What to produce — Could you give back exactly the lines below from the one with "The image size" through the one with "At what coordinates should I click to accomplish: Open", without a single picture?

Data shown —

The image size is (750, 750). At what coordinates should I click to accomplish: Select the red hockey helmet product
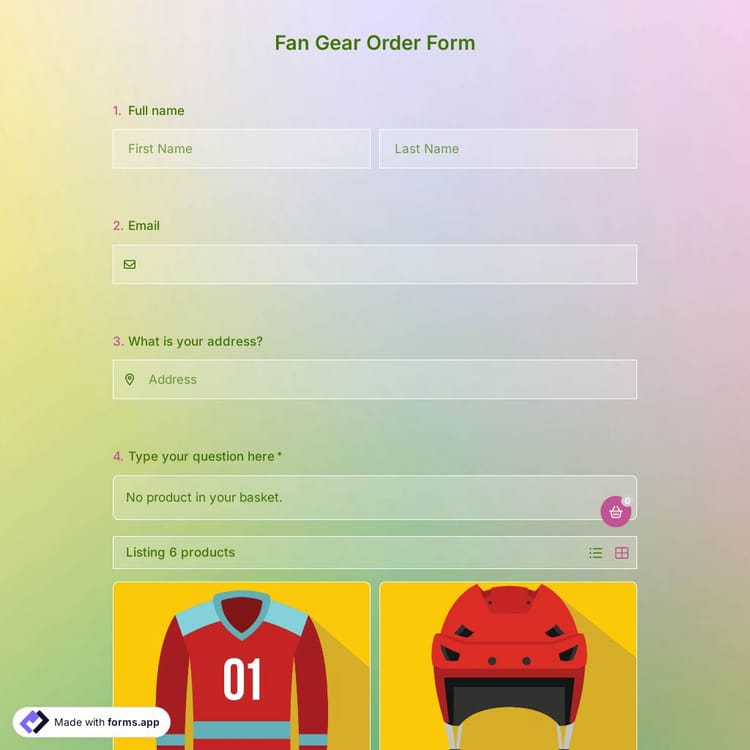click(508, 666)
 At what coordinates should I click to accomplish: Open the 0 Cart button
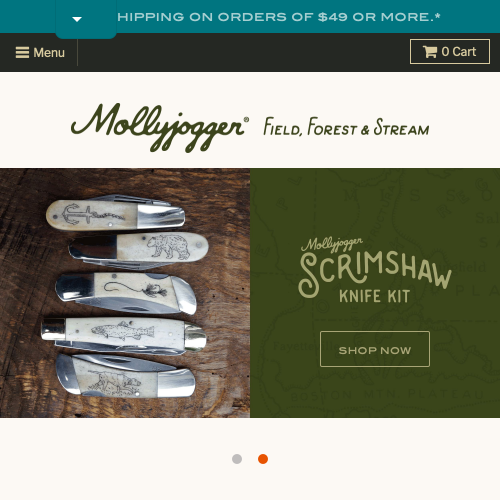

--

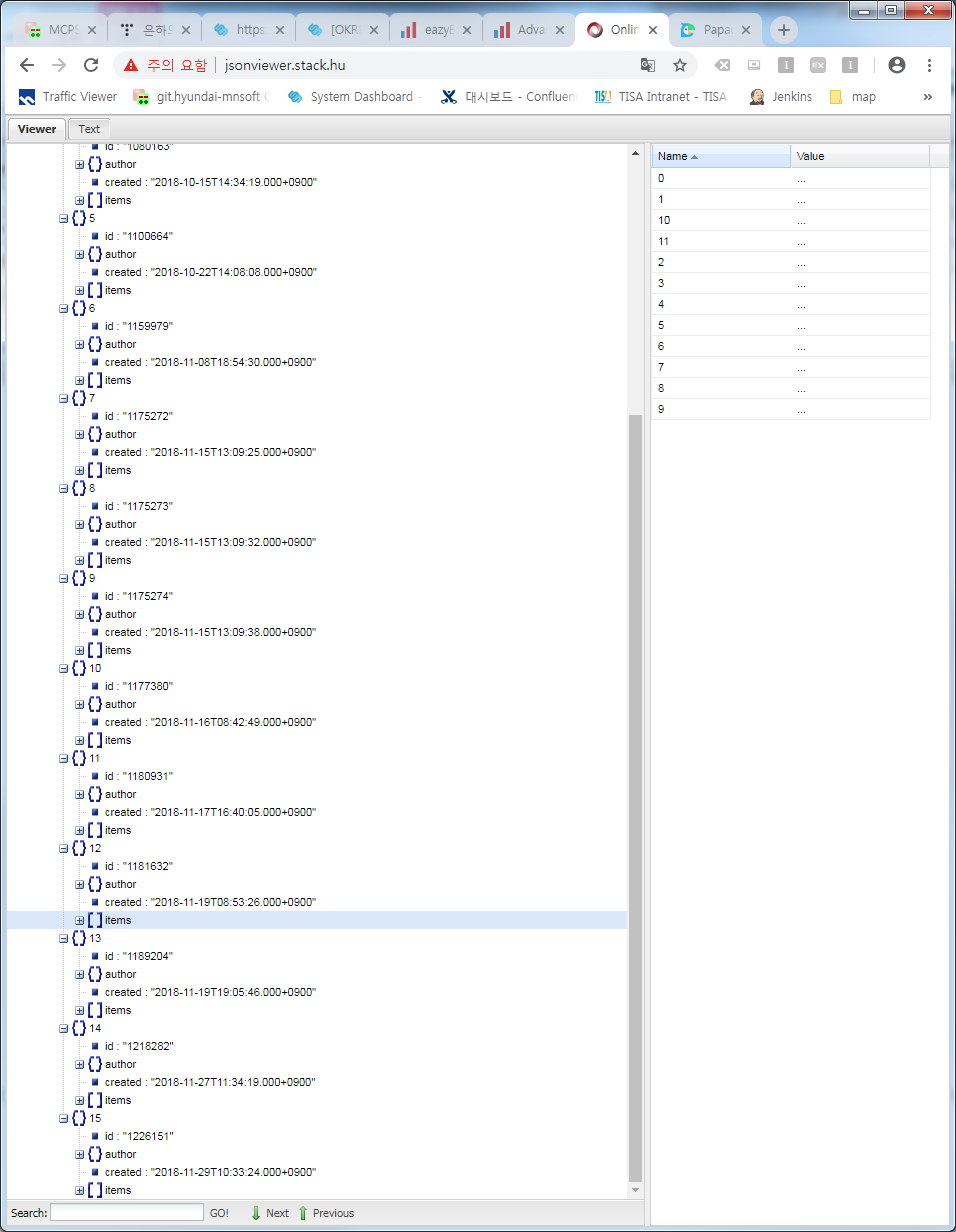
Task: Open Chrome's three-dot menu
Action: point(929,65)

--

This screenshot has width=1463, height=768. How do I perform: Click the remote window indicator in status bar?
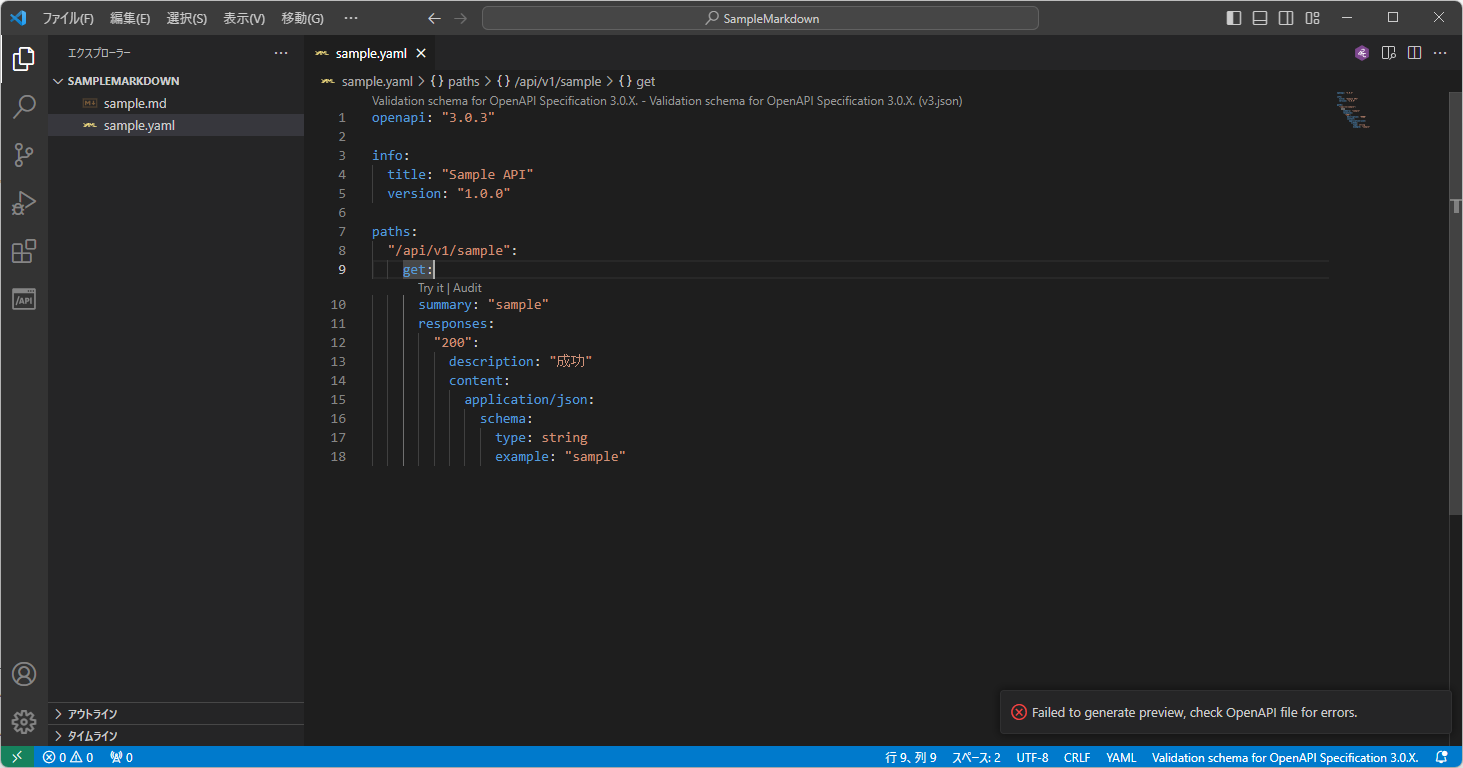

The completed task —
The image size is (750, 750). At what coordinates should I click to accomplish: Select the red hockey helmet product
click(508, 666)
 At what coordinates should I click to accomplish: Open the 0 Cart button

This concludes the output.